Он заходит и говорит, ей так понравились эти рисунки, что она хочет приехать, чтобы делать портрет.

— Маслом?

— Маслом, маслом, а чем еще?

Условия не очень, у меня мастерская, кухня всего пять метров.

— Да, но ничего, как-нибудь.

— Ну хорошо, пусть приезжает, только дополнительно скажите, когда она приедет.

Я его должен предупредить, чтобы он никуда не исчез.

Он позвонил:

— Вот она приезжает, через два дня будет в Москве.

Я сказал Звереву:

— Попридержи себя, пока не выпивай, надо портрет сделать этой дамы, дама светская.

— Ладно, старик, а что, мешает?

— Не знаю, но ты постарайся, задержись.

Ну, я его у себя держал и придерживал от выпивки.
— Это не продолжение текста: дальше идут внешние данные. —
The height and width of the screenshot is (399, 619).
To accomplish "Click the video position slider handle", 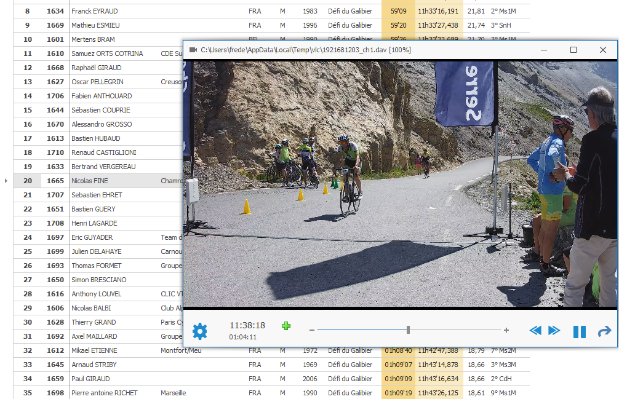I will pos(408,330).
И вот наступает этот день. Звонок, входит невероятной красоты женщина, тонкое платье с бретелечками, черные волосы, глаза невероятной небесной синевы. За ней два каких-то лба, то ли поклонники, то ли телохранители. Я кухню завесил плащ-палаткой и говорю: «Господа, вы туда не ходите, тут условия плохие, там будет работать художник, недолго, не надо заглядывать». Я подготовил там палитру, Зверев ничего не делал, единственное, когда он ее увидел, говорит: «Старик, дай кисть поширше». Я ему дал, сантиметра четыре. Дама садится, видит — обстановка не бывает более убогой, чем эта кухня. Я ее посадил около холодильника, Звереву этюдник поставил на стол, он устроился в углу и начинает писать ее. Все это быстро, слышу по звуку, как задвигался этюдник на столе, заглянул, вижу, все идет к концу, Зверев собирает краски и наносит окончательные шлепки по холсту. Длилось это все около получаса, завершается подписью АЗ, он вытирает руки брезгливо от этой краски масляной и все, встает и уходит. Я поворачиваю и показываю ей портрет. Она в ужасе от этого портрета, покрылась вся какими-то красными пятнами от волнения. А портрет был нагружен краской, краска прямо вот-вот начнет от него отлипать. Они быстро по-итальянски что-то между собой говорят, эти вихрастые-чубастые ее любовники или телохранители. В общем, они уходят, остается этот «бела беллиссимус».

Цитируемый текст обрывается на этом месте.